Task to complete. Copy the lines from the one that contains "You are a computer-use" through the end of the records, requests included, and raise every click coordinate in the answers by 107. Leave the pictures out.

Provided data.
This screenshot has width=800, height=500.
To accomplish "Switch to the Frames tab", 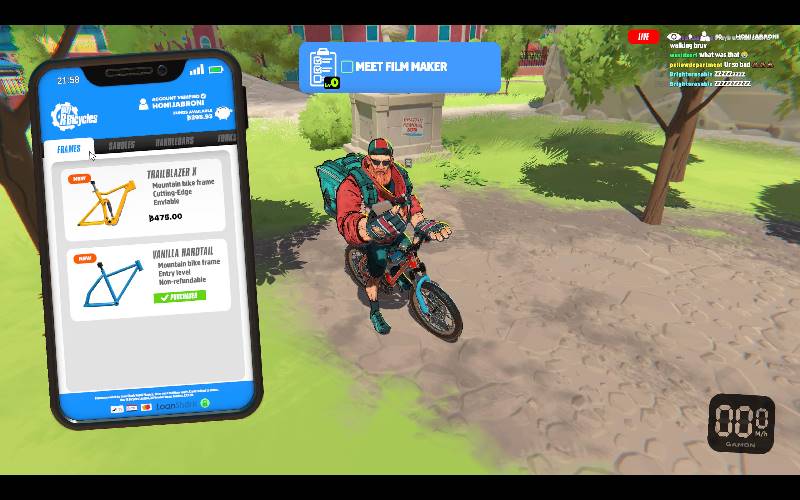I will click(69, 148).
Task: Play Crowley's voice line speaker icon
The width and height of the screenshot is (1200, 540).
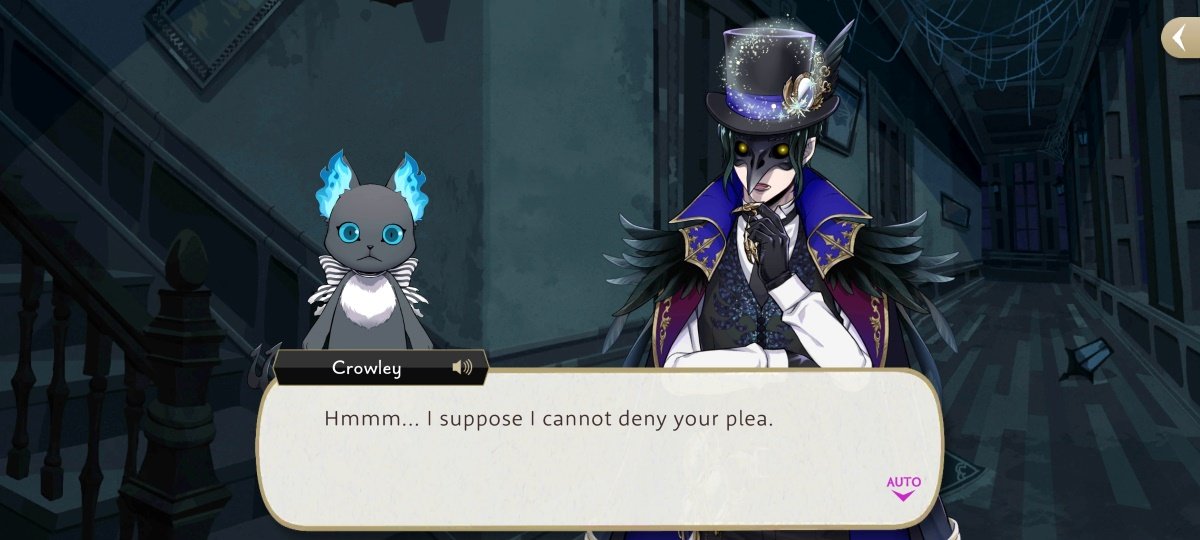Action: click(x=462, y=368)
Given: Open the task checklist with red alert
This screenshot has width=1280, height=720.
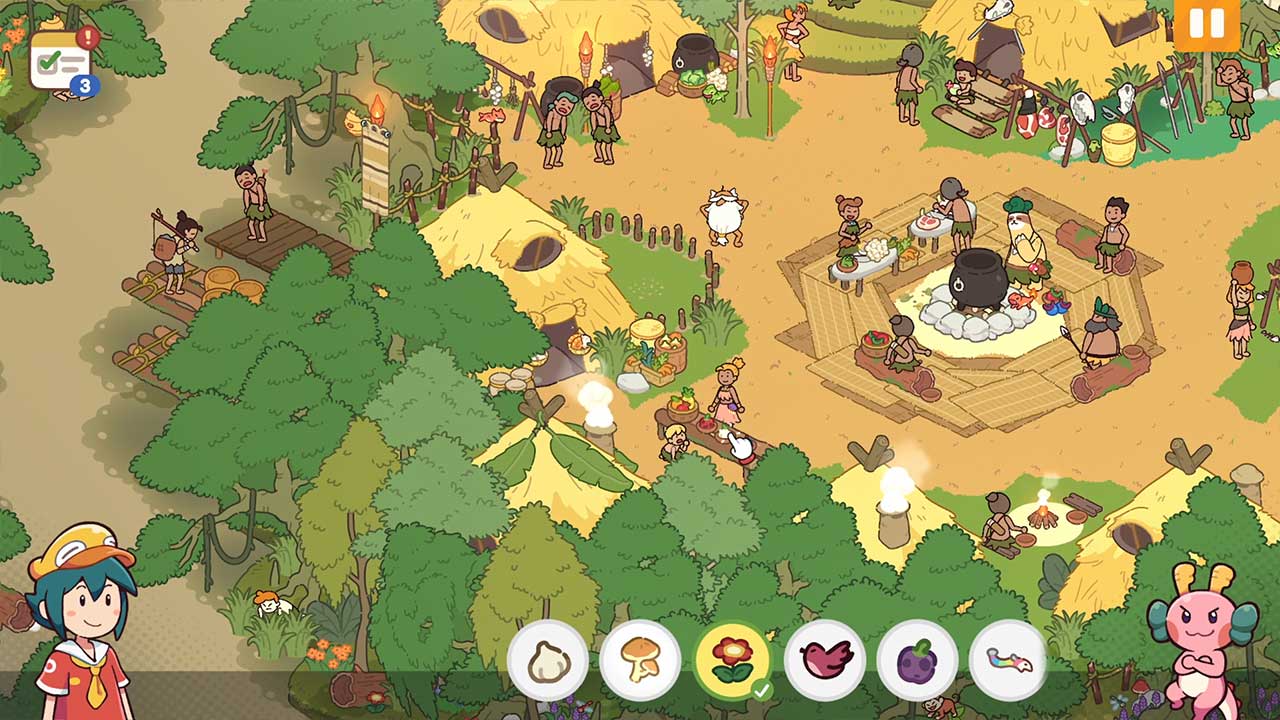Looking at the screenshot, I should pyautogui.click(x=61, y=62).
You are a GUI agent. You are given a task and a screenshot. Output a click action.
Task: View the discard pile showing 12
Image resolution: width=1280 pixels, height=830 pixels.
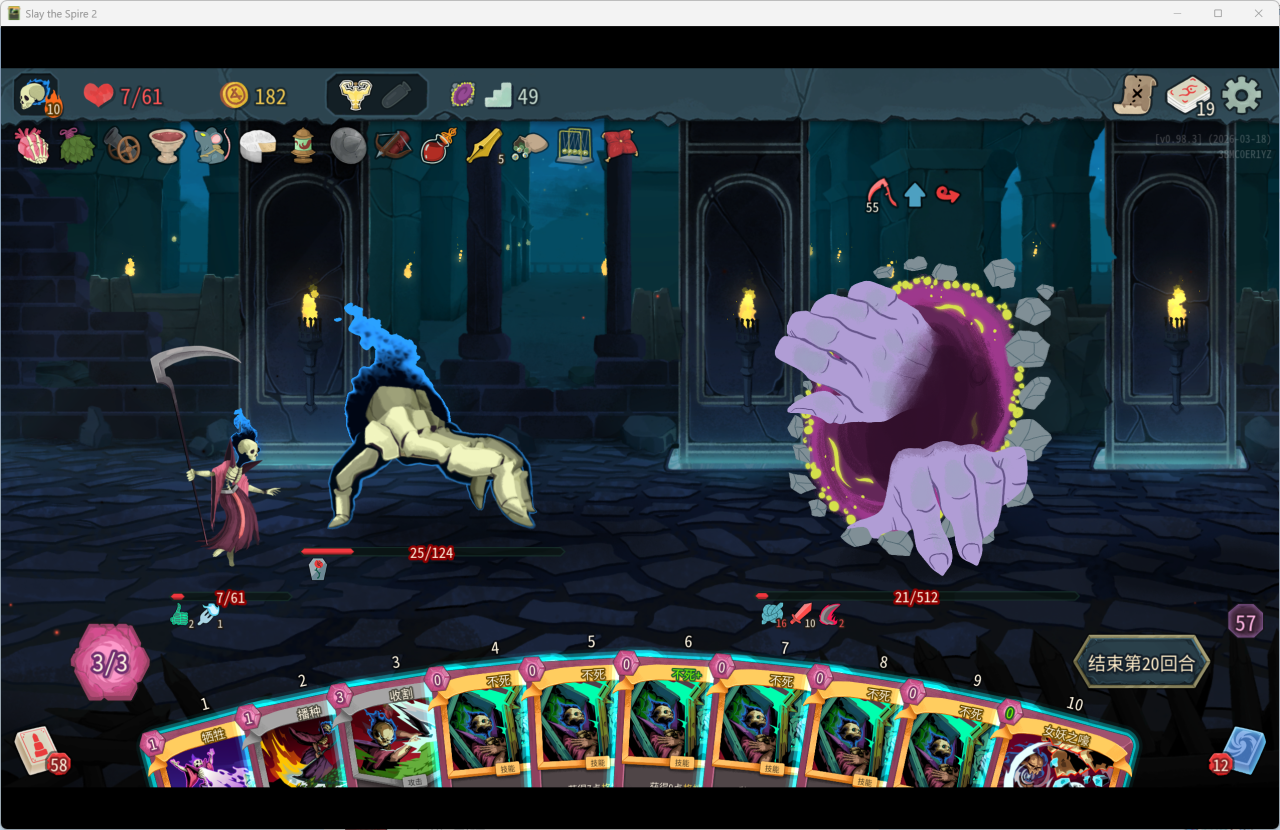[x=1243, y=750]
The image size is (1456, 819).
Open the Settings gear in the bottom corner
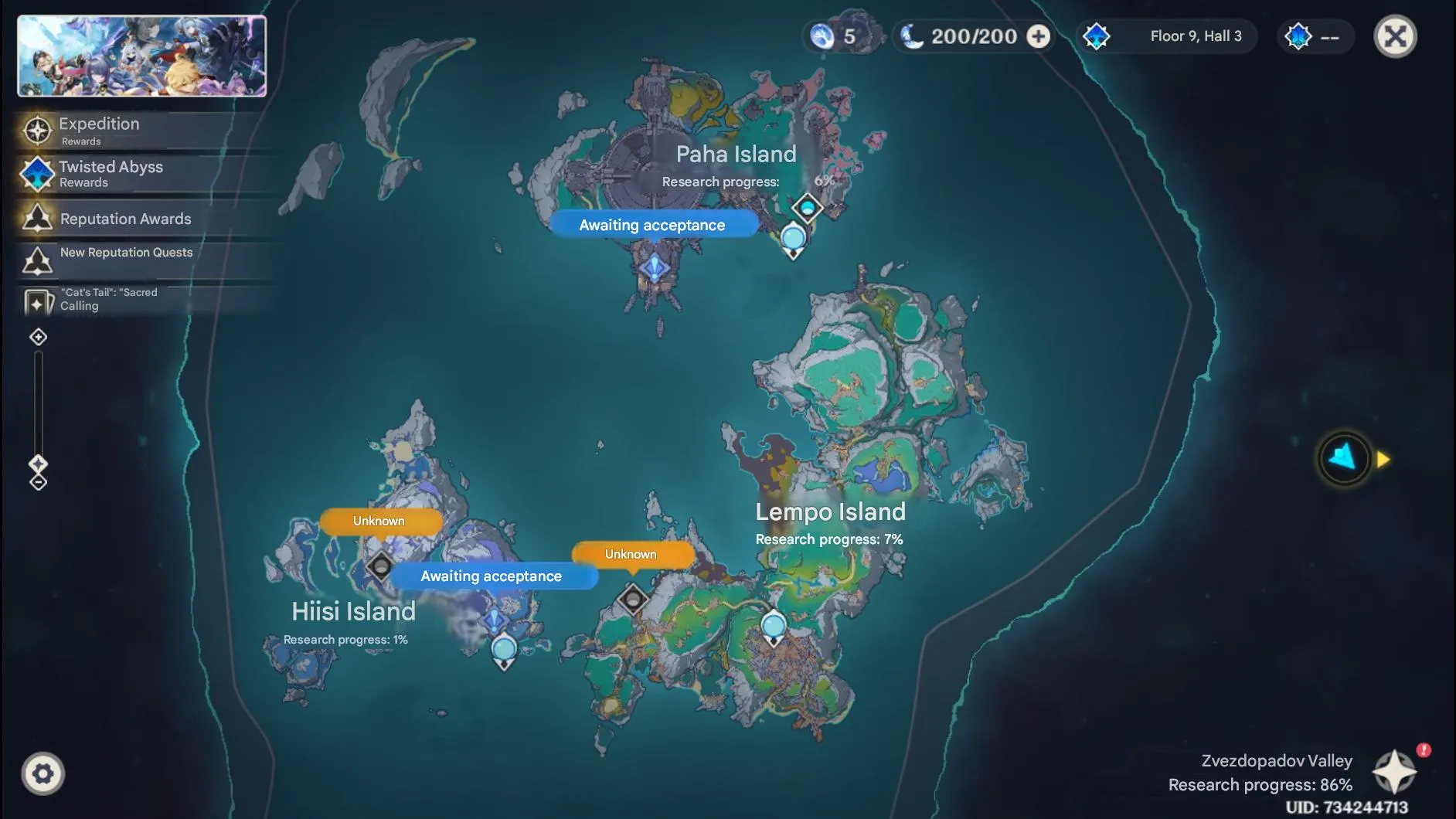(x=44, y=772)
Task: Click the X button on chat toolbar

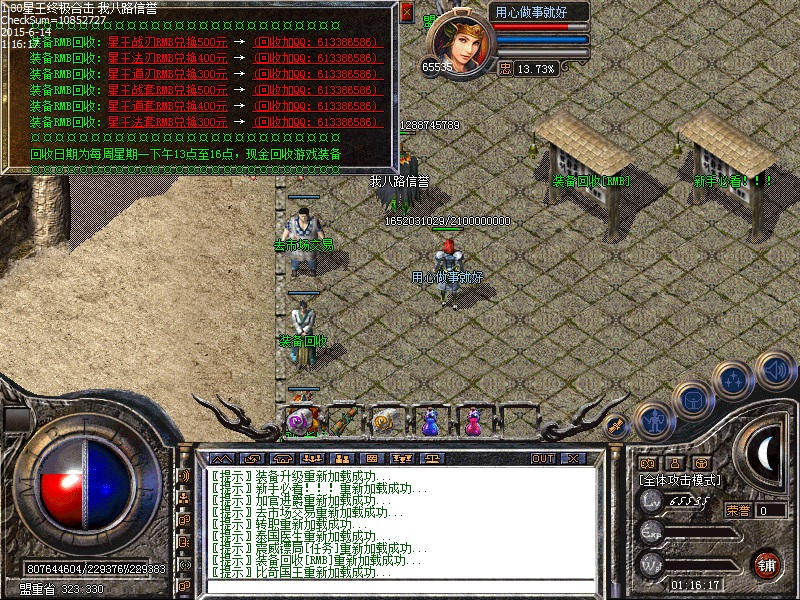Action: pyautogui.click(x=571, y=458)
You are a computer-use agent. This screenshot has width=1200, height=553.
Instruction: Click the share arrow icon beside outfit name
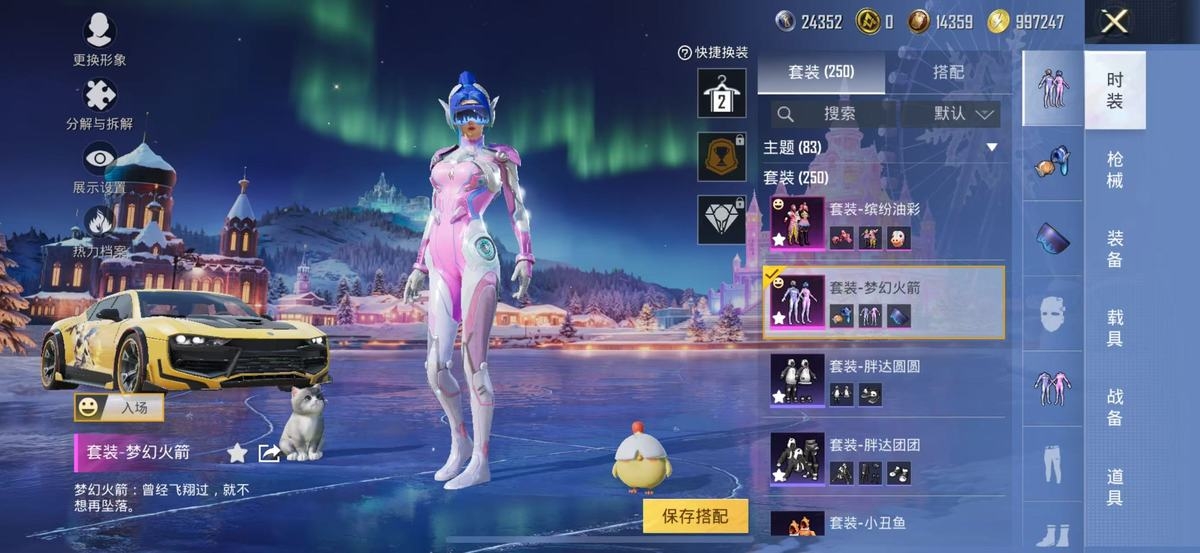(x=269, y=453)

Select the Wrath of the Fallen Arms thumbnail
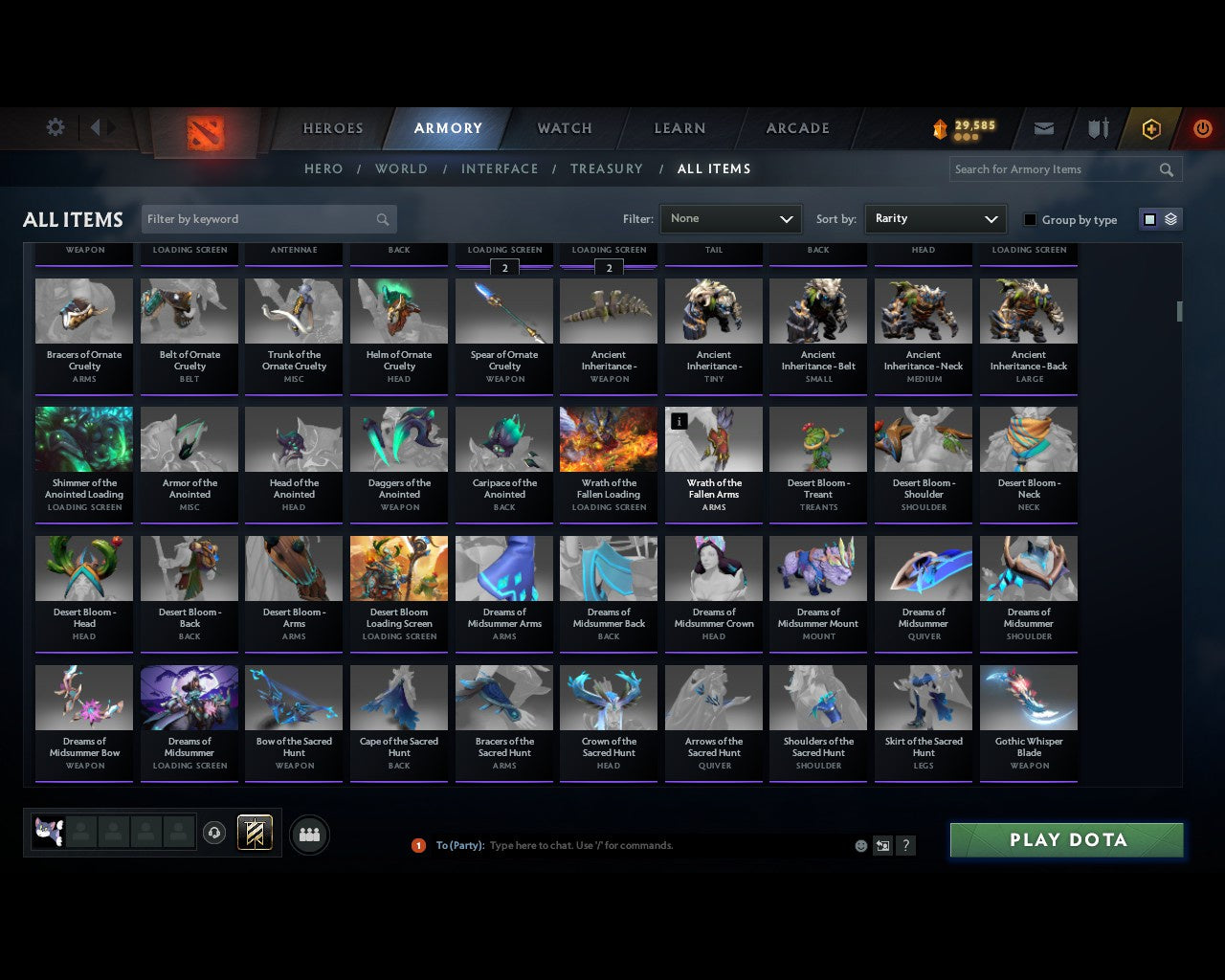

Full answer.
You are a computer-use agent. This screenshot has width=1200, height=553.
Instruction: Click the share arrow icon beside outfit name
(x=376, y=560)

Select the Wrath of the Fallen Arms thumbnail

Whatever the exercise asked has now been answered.